They were all the rage last year, but image and file attachment spam is definitely out in 2008, as spammers abandon complex techniques for simpler URL-based methods.
Around 90 per cent of all spam messages are now URL based, according to a recent report from IBM’s Internet Security Systems (ISS) X-Force, Big Blue’s Internet threat research and development team.
ISS tracks Web-based security threats by monitoring online traffic via combination of research, honey pots, Web crawlers, and other devices.
“These simpler [methods] rely on Web links and short text messages [within] spam e-mails, which may be more difficult for some anti-spam technologies to detect,” according to X-Force’s 2008 Mid-Year Trend Statistics report.
It says the lifespan of URLs associated with such spam also continues to shrink as spammers step up hit-and-run operations to make it more difficult for security experts to catch up.
Image-based spam – which uses complex images with random pixels, random borders, or text on wavy lines to obscure spam messages from filters – peaked in the first quarter of 2007, said X-Force researcher, Thomas Cross.
At the time, image spam comprised around 50 per cent of all spam.
The percentage kept progressively dropping, Cross said, until it plummeted to nearly zero per cent in the second quarter of this year.
By contrast, URL Spam (spam e-mail that contains little more than a link to a Web site that delivers a spam message to the victim) rose from 60 per cent during the first quarter of 2007, to around 90 per cent in the second quarter of 2008.
There is a bright side to all this, the X-Force researcher said. “URL spam comes in very small packages compared to image spam, so these [spam e-mails] don’t eat up too much storage space, which is at a premium.”
From 2005 to 2006 the average size of spam messages grew from 6KB to more than 10KB due to the popularity of image-based and HTML spam.
With the rise of plain text and URL spam, that number has shrunk to less than 4KB, said Cross.
One Toronto-based security expert, however, says there is nothing extraordinary about this shift in technique.
Spammers, much like hackers, will always alter their strategy to stay one step ahead of security companies, according to David Senf, director of Canadian security and software research at IDC Canada.
As most spam filters have been calibrated to spot image spam and other complex specifies of spam, Senf said, spammers have switched back to pared-down messages to slip under the radar.
X-Force research has witness the ascendance of very brief plain text spam e-mail messages that don’t have any attachments. The technique, the report said, was used for stock spam and simply contained a stock symbol.

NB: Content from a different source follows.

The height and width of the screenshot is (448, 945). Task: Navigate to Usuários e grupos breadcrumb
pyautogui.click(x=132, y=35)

“Using as little text as possible or trusted domain names is very effective because some anti-spam tools may not be able to identify spam that only uses a few words and a link to a Web site,” said Cross of X-Force.
He said spammers, increasingly, are using legitimate sites to host spam messages that contain various types of malware. They often post blogs on social networking or Web hosting sites, which are guaranteed traffic generators.

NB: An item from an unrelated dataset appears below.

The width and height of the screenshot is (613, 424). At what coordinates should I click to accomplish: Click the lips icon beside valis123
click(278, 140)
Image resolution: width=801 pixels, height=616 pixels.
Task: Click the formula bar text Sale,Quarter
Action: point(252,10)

“Because these sites are often very popular they become a fishing ground for the spammers.”
And as these sites are also legitimate, most spam filters are less likely to block them.
According to the X-Force report, among the popular legitimate sites that have become spam magnets are:
Googlepages.com – Google’s popular Web site creation and hosting service.
Dogpile – A meta-search engine that fetches results from Google, Yahoo!, Live Search, Ask.com, About.com and several other search engines. It was awarded the Best Residential Online Search Engine Service in 2006 and 2007 by J.D. Power and Associates
Blogspot.com – a high-traffic blog publishing site.
DoubleClick – A company that develops and provides Internet ad serving services to agencies and marketers, including those that work with the likes of Microsoft, General Motors, Coca-Cola and Visa.
GeoCities – Yahoo’s! Web-hosting service.
The most common top level domain (TLD) found in spam messages are: .com; .cn (for China); .net; .it (for Italy) and .uk (for United Kingdom).
The .com TLD is popular with spammers because it is the most innocuous looking TLD – nearly 55 per cent of all domains use it.
The top six spam subject lines are:
- Replica Watches
- Free porno DVD’s to download
- Downloadable porno DVDs for free
- Exquisite Replica
Spammers are exploiting the popularity of Web hosting sites, Internet forums and social networking sites, according to Senf.
“They know these sites are a hub for Web traffic. This is where their prey is.”
By having their spam messages hosted on legitimate sites, spammers also manage to decrease their likelihood of being taken down. “The chances are very slim that authorities will shut down a site that is being used by millions of people.”